It had been a privilege. That was painfully obvious now.
The week went by, then the weekend. Jordan had gone back to work at the paper, and he came home with two pieces of startling news: first, he told Jake that Demeter Castle was spending thirty days in a facility off-island where she was being treated for alcoholism. Then, two days later, he came home to say that Hobby had gotten Claire Buckley pregnant, and the two of them were having a baby in March.
Jake accepted these bulletins with close-lipped, wide-eyed wonder. He’d been away for less than two months: was it really possible that things could have changed so dramatically in his absence?
On Monday Jake had to go to school. That was the deal.
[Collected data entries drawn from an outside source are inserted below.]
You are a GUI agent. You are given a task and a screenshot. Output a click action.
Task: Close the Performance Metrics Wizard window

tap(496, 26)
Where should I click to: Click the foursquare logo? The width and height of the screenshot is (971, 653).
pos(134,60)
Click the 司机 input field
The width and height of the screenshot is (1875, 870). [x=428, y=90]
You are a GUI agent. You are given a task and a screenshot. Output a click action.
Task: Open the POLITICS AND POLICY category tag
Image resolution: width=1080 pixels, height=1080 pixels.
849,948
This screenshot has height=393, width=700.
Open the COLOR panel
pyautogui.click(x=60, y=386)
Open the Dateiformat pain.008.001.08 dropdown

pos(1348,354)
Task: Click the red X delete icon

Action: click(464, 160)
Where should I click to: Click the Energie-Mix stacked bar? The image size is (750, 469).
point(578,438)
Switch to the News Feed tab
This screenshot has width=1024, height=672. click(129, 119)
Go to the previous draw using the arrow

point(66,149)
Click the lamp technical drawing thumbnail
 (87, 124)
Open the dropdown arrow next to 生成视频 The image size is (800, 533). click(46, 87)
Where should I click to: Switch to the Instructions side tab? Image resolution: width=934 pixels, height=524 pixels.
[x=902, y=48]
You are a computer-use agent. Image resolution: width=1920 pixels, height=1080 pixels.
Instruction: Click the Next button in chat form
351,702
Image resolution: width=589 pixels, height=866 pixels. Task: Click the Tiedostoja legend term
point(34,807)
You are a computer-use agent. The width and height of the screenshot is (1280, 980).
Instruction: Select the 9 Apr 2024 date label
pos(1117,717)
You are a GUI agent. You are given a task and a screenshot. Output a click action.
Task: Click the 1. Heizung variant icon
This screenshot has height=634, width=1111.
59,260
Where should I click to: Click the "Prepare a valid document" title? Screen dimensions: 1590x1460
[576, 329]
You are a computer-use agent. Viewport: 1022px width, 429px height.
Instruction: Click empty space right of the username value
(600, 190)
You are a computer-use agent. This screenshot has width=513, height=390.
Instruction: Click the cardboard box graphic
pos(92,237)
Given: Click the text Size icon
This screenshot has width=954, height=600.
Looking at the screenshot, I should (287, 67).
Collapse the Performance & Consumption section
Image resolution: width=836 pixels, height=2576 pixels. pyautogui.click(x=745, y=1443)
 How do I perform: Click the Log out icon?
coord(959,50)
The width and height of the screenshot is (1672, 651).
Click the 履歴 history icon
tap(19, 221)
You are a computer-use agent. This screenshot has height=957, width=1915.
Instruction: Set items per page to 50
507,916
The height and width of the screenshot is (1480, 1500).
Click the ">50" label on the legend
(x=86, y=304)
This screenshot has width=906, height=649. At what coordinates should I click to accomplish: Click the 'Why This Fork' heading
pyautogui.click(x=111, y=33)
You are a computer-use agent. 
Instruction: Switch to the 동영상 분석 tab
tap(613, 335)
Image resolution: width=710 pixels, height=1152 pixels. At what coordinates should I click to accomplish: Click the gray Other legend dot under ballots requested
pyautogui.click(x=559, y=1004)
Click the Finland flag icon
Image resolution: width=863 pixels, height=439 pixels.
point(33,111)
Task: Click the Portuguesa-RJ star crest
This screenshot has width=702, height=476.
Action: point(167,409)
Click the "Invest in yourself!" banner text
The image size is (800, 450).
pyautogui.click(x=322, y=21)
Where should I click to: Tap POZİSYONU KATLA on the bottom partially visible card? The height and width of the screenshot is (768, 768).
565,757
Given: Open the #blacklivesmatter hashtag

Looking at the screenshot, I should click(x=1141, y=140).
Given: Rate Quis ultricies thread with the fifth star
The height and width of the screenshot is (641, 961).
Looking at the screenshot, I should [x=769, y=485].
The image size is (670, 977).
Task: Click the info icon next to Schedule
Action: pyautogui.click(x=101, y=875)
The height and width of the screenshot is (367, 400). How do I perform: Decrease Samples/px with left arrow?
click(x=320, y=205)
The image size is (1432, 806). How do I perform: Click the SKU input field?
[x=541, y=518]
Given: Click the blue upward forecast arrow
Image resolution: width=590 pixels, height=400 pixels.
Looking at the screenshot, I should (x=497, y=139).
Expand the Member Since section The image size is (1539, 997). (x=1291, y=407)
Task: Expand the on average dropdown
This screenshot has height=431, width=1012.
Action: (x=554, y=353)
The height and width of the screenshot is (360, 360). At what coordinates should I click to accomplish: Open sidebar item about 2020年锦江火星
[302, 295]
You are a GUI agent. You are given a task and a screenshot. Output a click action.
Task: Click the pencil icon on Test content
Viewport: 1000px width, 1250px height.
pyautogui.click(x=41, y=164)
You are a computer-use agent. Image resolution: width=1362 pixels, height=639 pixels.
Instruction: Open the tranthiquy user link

“I’ll drop you off,” Jordan said.
“I’ll ride my bike,” Jake said.
“Jake.”
“I’m serious. I’ll ride my bike. I’ll be fine.”
“Hey,” Jordan said. He clapped Jake’s shoulder, and Jake thought, Oh no, not the shoulder thing again. “I know you’ll be fine,” Jordan told him.
He wore a pair of the jeans that Penny had written on, and he wore the sneakers that Penny had written on. His father regarded the jeans and the shoes with suspicion, and Jake saw his point and thought about changing into something else, but he couldn’t make himself do it. He wanted to wear Penny + Jake 4ever because his reality would, in some way known only to his heart, always be Penny + Jake 4ever, even when he was an old man, married to someone else for decades, with children and grandchildren. He decided it was better just to announce this, as if he were a walking billboard, than to hide it away.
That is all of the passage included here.